Copy out every line of the data below verbatim, with nothing changed, added, or left out.

─── RECORDS FOR THIS EXERCISE

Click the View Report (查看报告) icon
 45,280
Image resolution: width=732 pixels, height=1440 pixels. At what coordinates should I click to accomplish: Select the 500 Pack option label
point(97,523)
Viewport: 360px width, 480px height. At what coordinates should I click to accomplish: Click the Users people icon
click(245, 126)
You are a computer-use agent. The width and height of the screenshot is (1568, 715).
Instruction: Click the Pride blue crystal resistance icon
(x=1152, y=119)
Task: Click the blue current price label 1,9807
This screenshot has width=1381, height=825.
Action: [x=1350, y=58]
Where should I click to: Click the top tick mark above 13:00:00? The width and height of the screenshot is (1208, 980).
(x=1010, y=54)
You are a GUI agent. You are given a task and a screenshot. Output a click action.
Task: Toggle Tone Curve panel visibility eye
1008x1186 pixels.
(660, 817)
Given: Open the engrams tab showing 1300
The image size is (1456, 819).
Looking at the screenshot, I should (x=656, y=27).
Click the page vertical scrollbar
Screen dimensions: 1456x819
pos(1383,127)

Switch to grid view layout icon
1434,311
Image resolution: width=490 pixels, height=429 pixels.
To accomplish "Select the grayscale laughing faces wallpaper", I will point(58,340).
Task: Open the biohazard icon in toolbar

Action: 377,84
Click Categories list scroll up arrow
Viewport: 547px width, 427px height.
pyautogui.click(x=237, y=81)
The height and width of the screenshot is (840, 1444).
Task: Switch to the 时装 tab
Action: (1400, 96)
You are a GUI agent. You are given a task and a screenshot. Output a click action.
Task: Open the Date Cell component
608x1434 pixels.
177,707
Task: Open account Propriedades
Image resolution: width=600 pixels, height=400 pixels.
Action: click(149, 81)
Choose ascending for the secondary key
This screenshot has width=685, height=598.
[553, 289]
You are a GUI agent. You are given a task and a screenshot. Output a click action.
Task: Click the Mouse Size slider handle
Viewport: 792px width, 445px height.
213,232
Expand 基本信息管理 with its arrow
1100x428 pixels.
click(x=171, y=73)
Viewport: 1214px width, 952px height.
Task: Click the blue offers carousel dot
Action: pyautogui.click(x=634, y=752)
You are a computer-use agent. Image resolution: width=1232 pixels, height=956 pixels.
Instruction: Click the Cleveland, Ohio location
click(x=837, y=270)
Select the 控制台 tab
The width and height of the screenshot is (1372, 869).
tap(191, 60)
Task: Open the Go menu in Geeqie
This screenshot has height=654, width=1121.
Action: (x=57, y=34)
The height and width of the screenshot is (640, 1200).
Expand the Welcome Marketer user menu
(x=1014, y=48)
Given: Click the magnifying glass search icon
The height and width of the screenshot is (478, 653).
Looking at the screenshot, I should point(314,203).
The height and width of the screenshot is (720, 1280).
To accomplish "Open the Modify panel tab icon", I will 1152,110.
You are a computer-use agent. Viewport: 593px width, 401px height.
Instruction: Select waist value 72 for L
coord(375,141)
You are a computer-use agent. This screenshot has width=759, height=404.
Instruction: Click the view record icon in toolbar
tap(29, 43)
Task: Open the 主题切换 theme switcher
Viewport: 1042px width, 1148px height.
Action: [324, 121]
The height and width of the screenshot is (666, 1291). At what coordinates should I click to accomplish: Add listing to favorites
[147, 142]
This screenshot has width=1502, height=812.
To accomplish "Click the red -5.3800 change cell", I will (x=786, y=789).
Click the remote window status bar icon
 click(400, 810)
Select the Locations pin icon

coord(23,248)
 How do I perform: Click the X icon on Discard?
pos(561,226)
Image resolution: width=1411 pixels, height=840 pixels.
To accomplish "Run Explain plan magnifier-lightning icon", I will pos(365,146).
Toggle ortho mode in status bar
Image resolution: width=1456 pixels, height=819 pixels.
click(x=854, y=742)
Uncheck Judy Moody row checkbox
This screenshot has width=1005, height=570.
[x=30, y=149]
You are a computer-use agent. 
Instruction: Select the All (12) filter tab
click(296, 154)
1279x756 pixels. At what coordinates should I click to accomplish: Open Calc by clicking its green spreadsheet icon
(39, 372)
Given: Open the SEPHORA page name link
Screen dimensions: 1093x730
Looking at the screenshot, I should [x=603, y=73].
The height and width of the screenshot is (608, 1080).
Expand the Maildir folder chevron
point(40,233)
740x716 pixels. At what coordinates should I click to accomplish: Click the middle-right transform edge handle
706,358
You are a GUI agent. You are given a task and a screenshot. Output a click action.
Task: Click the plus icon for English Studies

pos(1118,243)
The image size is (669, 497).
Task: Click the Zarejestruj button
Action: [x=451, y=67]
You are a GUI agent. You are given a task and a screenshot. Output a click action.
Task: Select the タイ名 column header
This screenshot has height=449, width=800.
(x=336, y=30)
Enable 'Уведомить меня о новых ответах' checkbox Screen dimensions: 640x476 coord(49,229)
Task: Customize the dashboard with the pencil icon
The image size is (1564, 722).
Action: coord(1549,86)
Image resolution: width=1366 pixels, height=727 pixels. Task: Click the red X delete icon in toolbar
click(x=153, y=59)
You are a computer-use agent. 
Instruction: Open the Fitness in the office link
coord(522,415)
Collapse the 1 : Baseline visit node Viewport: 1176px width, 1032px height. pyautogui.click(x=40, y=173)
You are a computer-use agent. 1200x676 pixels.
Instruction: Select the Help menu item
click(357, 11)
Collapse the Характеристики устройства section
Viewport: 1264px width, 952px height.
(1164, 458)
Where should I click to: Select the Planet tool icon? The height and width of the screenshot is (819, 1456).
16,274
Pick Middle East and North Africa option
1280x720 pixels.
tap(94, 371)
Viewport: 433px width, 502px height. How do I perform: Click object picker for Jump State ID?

──────

• **TASK OUTPUT**
Click the View Report (查看报告) icon
 45,280
Image resolution: width=732 pixels, height=1440 pixels. At what coordinates should I click to accomplish: Select the 500 Pack option label
point(97,523)
Viewport: 360px width, 480px height. At what coordinates should I click to accomplish: Click the Users people icon
click(245, 126)
You are a computer-use agent. The width and height of the screenshot is (1568, 715).
Instruction: Click the Pride blue crystal resistance icon
(x=1152, y=119)
Task: Click the blue current price label 1,9807
This screenshot has width=1381, height=825.
Action: [x=1350, y=58]
Where should I click to: Click the top tick mark above 13:00:00? The width and height of the screenshot is (1208, 980).
(x=1010, y=54)
You are a GUI agent. You are given a task and a screenshot. Output a click action.
Task: Toggle Tone Curve panel visibility eye
1008x1186 pixels.
(660, 817)
Given: Open the engrams tab showing 1300
The image size is (1456, 819).
Looking at the screenshot, I should (x=656, y=27).
Click the page vertical scrollbar
Screen dimensions: 1456x819
pos(1383,127)

Switch to grid view layout icon
1434,311
Image resolution: width=490 pixels, height=429 pixels.
To accomplish "Select the grayscale laughing faces wallpaper", I will point(58,340).
Task: Open the biohazard icon in toolbar

Action: 377,84
Click Categories list scroll up arrow
Viewport: 547px width, 427px height.
pyautogui.click(x=237, y=81)
The height and width of the screenshot is (840, 1444).
Task: Switch to the 时装 tab
Action: (1400, 96)
You are a GUI agent. You are given a task and a screenshot. Output a click action.
Task: Open the Date Cell component
608x1434 pixels.
177,707
Task: Open account Propriedades
Image resolution: width=600 pixels, height=400 pixels.
Action: click(149, 81)
Choose ascending for the secondary key
This screenshot has width=685, height=598.
[553, 289]
You are a GUI agent. You are given a task and a screenshot. Output a click action.
Task: Click the Mouse Size slider handle
Viewport: 792px width, 445px height.
213,232
Expand 基本信息管理 with its arrow
1100x428 pixels.
click(x=171, y=73)
Viewport: 1214px width, 952px height.
Task: Click the blue offers carousel dot
Action: pyautogui.click(x=634, y=752)
You are a computer-use agent. Image resolution: width=1232 pixels, height=956 pixels.
Instruction: Click the Cleveland, Ohio location
click(x=837, y=270)
Select the 控制台 tab
The width and height of the screenshot is (1372, 869).
tap(191, 60)
Task: Open the Go menu in Geeqie
This screenshot has height=654, width=1121.
Action: (x=57, y=34)
The height and width of the screenshot is (640, 1200).
Expand the Welcome Marketer user menu
(x=1014, y=48)
Given: Click the magnifying glass search icon
The height and width of the screenshot is (478, 653).
Looking at the screenshot, I should point(314,203).
The height and width of the screenshot is (720, 1280).
To accomplish "Open the Modify panel tab icon", I will 1152,110.
You are a computer-use agent. Viewport: 593px width, 401px height.
Instruction: Select waist value 72 for L
coord(375,141)
You are a computer-use agent. This screenshot has width=759, height=404.
Instruction: Click the view record icon in toolbar
tap(29, 43)
Task: Open the 主题切换 theme switcher
Viewport: 1042px width, 1148px height.
Action: [324, 121]
The height and width of the screenshot is (666, 1291). At what coordinates should I click to accomplish: Add listing to favorites
[147, 142]
This screenshot has width=1502, height=812.
To accomplish "Click the red -5.3800 change cell", I will (x=786, y=789).
Click the remote window status bar icon
 click(400, 810)
Select the Locations pin icon

coord(23,248)
 How do I perform: Click the X icon on Discard?
pos(561,226)
Image resolution: width=1411 pixels, height=840 pixels.
To accomplish "Run Explain plan magnifier-lightning icon", I will pos(365,146).
Toggle ortho mode in status bar
Image resolution: width=1456 pixels, height=819 pixels.
click(x=854, y=742)
Uncheck Judy Moody row checkbox
This screenshot has width=1005, height=570.
[x=30, y=149]
You are a computer-use agent. 
Instruction: Select the All (12) filter tab
click(296, 154)
1279x756 pixels. At what coordinates should I click to accomplish: Open Calc by clicking its green spreadsheet icon
(39, 372)
Given: Open the SEPHORA page name link
Screen dimensions: 1093x730
Looking at the screenshot, I should [x=603, y=73].
The height and width of the screenshot is (608, 1080).
Expand the Maildir folder chevron
point(40,233)
740x716 pixels. At what coordinates should I click to accomplish: Click the middle-right transform edge handle
706,358
You are a GUI agent. You are given a task and a screenshot. Output a click action.
Task: Click the plus icon for English Studies

pos(1118,243)
The image size is (669, 497).
Task: Click the Zarejestruj button
Action: [x=451, y=67]
You are a GUI agent. You are given a task and a screenshot. Output a click action.
Task: Select the タイ名 column header
This screenshot has height=449, width=800.
(x=336, y=30)
Enable 'Уведомить меня о новых ответах' checkbox Screen dimensions: 640x476 coord(49,229)
Task: Customize the dashboard with the pencil icon
The image size is (1564, 722).
Action: coord(1549,86)
Image resolution: width=1366 pixels, height=727 pixels. Task: Click the red X delete icon in toolbar
click(x=153, y=59)
You are a computer-use agent. 
Instruction: Open the Fitness in the office link
coord(522,415)
Collapse the 1 : Baseline visit node Viewport: 1176px width, 1032px height. pyautogui.click(x=40, y=173)
You are a computer-use agent. 1200x676 pixels.
Instruction: Select the Help menu item
click(357, 11)
Collapse the Характеристики устройства section
Viewport: 1264px width, 952px height.
(1164, 458)
Where should I click to: Select the Planet tool icon? The height and width of the screenshot is (819, 1456).
16,274
Pick Middle East and North Africa option
1280x720 pixels.
tap(94, 371)
Viewport: 433px width, 502px height. How do I perform: Click object picker for Jump State ID?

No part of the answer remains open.